- [Assigned task]:
Scan the records below for the line with "Image resolution: width=1270" and the line with "Task: Enable the 不含4 checkbox". Repeat those two lines and every line between them exactly, and nothing else.

=== Begin Enclosure ===

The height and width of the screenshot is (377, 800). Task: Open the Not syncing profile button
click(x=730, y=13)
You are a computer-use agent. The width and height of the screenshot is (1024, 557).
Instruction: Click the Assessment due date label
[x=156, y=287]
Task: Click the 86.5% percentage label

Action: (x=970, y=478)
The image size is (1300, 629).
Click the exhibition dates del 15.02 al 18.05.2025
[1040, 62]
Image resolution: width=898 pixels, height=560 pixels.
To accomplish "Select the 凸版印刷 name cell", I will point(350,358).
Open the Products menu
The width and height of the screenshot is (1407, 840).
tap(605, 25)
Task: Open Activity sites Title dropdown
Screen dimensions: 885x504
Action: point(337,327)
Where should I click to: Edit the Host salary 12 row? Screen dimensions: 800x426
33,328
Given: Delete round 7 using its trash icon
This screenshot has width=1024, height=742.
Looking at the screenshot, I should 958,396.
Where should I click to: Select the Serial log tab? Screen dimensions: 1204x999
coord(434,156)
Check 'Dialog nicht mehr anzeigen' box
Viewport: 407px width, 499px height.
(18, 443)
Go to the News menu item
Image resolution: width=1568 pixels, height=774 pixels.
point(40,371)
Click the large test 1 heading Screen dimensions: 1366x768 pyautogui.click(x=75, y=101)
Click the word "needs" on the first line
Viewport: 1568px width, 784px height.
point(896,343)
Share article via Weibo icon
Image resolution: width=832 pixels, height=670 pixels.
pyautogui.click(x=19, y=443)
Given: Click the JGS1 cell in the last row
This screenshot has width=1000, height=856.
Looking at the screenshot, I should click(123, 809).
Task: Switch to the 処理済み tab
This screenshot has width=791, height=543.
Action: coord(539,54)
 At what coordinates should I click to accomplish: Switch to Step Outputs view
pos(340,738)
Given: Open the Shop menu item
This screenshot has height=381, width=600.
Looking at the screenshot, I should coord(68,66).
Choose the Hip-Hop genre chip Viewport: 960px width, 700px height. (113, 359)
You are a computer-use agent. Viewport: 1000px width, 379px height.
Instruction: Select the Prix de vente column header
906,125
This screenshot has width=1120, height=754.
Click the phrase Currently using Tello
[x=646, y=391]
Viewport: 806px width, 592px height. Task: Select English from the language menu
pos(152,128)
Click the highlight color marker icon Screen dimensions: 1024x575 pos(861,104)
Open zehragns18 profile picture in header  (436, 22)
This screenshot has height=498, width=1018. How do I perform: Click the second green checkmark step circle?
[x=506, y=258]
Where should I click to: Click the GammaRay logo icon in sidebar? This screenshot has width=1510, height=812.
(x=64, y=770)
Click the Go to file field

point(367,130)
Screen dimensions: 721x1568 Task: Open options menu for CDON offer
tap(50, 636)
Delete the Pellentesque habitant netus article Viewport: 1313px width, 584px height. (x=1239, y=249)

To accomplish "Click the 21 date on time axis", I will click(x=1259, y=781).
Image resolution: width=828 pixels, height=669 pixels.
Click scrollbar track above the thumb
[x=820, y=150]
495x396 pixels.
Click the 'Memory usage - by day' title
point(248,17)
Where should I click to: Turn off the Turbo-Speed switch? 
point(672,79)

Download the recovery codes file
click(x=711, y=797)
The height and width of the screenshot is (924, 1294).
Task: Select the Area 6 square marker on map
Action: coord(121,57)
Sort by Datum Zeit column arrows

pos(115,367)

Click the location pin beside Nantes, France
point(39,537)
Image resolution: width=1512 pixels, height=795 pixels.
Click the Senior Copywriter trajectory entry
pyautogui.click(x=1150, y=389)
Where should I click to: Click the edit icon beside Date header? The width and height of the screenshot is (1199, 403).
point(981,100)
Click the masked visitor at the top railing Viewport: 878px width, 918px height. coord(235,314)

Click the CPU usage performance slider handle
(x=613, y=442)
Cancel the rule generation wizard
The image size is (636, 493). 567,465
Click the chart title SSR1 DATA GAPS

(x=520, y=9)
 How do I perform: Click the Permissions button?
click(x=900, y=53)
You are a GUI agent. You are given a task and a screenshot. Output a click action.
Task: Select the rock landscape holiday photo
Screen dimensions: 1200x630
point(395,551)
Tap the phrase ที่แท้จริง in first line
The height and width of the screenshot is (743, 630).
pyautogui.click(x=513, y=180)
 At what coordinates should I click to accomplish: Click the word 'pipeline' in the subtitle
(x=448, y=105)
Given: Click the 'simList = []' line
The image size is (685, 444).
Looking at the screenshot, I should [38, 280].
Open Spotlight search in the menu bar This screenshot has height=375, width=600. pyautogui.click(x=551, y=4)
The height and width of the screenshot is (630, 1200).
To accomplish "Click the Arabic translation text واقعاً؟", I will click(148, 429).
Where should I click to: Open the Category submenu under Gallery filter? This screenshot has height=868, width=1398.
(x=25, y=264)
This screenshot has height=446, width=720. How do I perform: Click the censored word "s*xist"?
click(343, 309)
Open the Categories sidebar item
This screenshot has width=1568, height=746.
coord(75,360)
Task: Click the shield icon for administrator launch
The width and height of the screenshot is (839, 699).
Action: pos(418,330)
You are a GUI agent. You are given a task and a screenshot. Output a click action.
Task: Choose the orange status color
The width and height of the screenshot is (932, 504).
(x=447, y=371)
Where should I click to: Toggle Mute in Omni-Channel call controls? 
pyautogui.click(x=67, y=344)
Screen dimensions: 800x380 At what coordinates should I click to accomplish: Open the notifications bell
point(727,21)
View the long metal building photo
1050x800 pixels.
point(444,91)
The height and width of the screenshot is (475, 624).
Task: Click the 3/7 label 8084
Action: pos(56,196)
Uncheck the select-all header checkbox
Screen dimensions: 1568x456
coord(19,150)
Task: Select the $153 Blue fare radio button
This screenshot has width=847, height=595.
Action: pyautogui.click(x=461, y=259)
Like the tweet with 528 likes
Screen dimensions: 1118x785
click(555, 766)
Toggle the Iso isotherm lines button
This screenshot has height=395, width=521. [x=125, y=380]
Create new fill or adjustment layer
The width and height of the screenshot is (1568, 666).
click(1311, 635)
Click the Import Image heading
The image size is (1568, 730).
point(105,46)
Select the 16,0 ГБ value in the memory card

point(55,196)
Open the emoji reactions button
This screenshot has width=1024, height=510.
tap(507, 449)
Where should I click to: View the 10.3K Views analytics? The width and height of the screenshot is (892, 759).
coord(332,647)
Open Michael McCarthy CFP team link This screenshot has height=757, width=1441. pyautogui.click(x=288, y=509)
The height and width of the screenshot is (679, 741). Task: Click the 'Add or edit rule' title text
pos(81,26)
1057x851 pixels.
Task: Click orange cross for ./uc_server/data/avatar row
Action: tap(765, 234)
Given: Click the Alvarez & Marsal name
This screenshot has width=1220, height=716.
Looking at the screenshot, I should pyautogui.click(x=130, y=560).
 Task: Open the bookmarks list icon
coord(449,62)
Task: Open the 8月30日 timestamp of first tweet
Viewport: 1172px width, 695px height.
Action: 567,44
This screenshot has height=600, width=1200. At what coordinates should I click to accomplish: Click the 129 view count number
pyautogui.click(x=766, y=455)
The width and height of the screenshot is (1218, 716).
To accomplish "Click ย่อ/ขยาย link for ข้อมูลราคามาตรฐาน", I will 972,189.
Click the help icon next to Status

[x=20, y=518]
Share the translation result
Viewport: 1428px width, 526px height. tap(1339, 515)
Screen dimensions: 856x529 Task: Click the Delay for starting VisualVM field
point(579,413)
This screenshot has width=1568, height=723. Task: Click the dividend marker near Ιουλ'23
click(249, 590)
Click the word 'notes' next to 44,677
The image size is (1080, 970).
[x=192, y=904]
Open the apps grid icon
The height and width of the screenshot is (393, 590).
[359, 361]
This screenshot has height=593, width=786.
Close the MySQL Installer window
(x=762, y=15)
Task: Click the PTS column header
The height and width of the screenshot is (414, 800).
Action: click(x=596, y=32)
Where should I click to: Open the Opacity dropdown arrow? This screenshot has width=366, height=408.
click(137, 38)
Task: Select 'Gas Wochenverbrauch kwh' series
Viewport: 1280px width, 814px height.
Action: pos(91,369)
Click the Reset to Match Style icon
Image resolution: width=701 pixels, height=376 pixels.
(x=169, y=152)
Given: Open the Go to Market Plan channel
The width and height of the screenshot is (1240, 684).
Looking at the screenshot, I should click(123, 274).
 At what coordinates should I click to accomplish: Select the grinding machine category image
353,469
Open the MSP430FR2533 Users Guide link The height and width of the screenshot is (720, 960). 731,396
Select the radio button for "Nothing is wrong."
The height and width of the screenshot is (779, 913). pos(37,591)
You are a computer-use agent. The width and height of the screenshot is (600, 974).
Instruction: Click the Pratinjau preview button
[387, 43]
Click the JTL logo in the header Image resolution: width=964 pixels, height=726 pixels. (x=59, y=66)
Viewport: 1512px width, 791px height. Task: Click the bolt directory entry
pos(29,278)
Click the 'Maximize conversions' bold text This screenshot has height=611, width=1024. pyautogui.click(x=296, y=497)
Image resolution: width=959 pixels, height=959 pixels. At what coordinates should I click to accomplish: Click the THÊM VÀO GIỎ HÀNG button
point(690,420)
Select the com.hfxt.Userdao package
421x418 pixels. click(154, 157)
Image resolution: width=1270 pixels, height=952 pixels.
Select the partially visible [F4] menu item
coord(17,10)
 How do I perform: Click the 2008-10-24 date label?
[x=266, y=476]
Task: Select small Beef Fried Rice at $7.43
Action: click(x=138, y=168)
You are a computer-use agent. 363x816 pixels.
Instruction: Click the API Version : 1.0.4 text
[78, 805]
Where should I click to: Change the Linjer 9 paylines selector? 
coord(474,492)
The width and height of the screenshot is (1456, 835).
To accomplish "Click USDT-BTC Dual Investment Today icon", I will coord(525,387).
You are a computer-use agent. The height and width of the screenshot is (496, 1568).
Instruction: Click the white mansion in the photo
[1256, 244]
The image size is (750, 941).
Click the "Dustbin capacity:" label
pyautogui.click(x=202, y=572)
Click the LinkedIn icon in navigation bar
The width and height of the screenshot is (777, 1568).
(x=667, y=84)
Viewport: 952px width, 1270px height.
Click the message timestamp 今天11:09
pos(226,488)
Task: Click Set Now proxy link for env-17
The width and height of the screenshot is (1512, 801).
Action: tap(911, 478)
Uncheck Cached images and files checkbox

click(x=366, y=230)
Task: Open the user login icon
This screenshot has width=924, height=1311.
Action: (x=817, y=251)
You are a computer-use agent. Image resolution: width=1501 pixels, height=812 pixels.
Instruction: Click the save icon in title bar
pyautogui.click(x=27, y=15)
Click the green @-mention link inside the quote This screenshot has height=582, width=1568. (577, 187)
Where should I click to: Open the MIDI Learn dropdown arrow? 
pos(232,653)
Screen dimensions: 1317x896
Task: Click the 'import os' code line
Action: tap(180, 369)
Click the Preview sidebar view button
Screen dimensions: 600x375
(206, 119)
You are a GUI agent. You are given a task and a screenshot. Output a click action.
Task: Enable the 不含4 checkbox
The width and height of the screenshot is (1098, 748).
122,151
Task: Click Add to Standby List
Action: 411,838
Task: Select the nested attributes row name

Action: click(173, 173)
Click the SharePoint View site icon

=== End Enclosure ===

- [Completed exercise]:
Image resolution: width=1270 pixels, height=952 pixels.
Select the partially visible [F4] menu item
coord(17,10)
 How do I perform: Click the 2008-10-24 date label?
[x=266, y=476]
Task: Select small Beef Fried Rice at $7.43
Action: click(x=138, y=168)
You are a computer-use agent. 363x816 pixels.
Instruction: Click the API Version : 1.0.4 text
[78, 805]
Where should I click to: Change the Linjer 9 paylines selector? 
coord(474,492)
The width and height of the screenshot is (1456, 835).
To accomplish "Click USDT-BTC Dual Investment Today icon", I will coord(525,387).
You are a computer-use agent. The height and width of the screenshot is (496, 1568).
Instruction: Click the white mansion in the photo
[1256, 244]
The image size is (750, 941).
Click the "Dustbin capacity:" label
pyautogui.click(x=202, y=572)
Click the LinkedIn icon in navigation bar
The width and height of the screenshot is (777, 1568).
(x=667, y=84)
Viewport: 952px width, 1270px height.
Click the message timestamp 今天11:09
pos(226,488)
Task: Click Set Now proxy link for env-17
The width and height of the screenshot is (1512, 801).
Action: tap(911, 478)
Uncheck Cached images and files checkbox

click(x=366, y=230)
Task: Open the user login icon
This screenshot has width=924, height=1311.
Action: (x=817, y=251)
You are a computer-use agent. Image resolution: width=1501 pixels, height=812 pixels.
Instruction: Click the save icon in title bar
pyautogui.click(x=27, y=15)
Click the green @-mention link inside the quote This screenshot has height=582, width=1568. (577, 187)
Where should I click to: Open the MIDI Learn dropdown arrow? 
pos(232,653)
Screen dimensions: 1317x896
Task: Click the 'import os' code line
Action: tap(180, 369)
Click the Preview sidebar view button
Screen dimensions: 600x375
(206, 119)
You are a GUI agent. You are given a task and a screenshot. Output a click action.
Task: Enable the 不含4 checkbox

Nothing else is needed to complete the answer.